We start with the differential equation   f″(x) = x^(–3/2). Step 1. Integrate f″(x) to find f′(x):   f′(x) = ∫x^(–3/2) dx. Recall that ∫x^(n) dx = x^(n+1)/(n+1) + constant, provided n ≠ –1. Here, n = –3/2, so   n + 1 = (–3/2) + 1 = –1/2. Thus,   ∫x^(–3/2) dx = x^(–1/2)/(–1/2) + C₁ = –2x^(–1/2) + C₁. So,   f′(x) = –2/√x + C₁. Step 2. Use the condition f′(4) = 2:   f′(4) = –2/√4 + C₁ = –2/2 + C₁ = –1 + C₁ = 2. So, C₁ = 3, and therefore,   f′(x) = –2/√x + 3. Step 3. Integrate f′(x) to find f(x):   f(x) = ∫[–2/√x + 3] dx = –2∫x^(–1/2) dx + 3∫dx.
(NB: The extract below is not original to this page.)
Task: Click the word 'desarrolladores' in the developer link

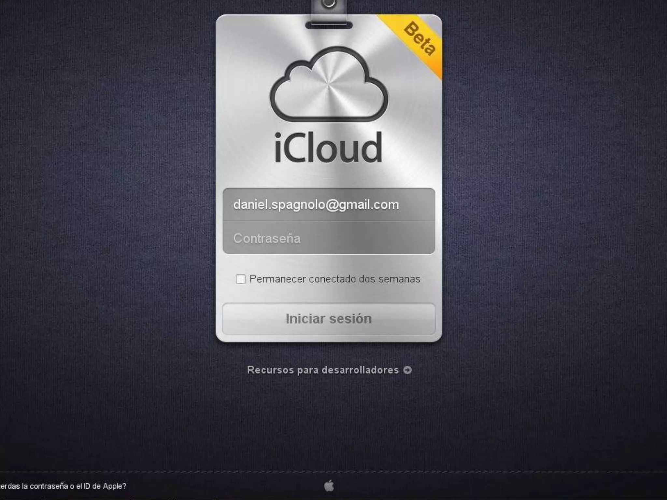Action: pyautogui.click(x=360, y=370)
We compute the integrals:   ∫x^(–1/2) dx = 2√x,   ∫dx = x. Thus,   f(x) = –2(2√x) + 3x + C₂ = –4√x + 3x + C₂. Step 4. Use the condition f(0) = 0: Since √0 = 0, we have   f(0) = –4(0) + 3(0) + C₂ = C₂ = 0. Thus, the constant C₂ = 0. Final answer:   f(x) = 3x – 4√x. Multiple Choice Answer: f(x) = 3x – 4√x.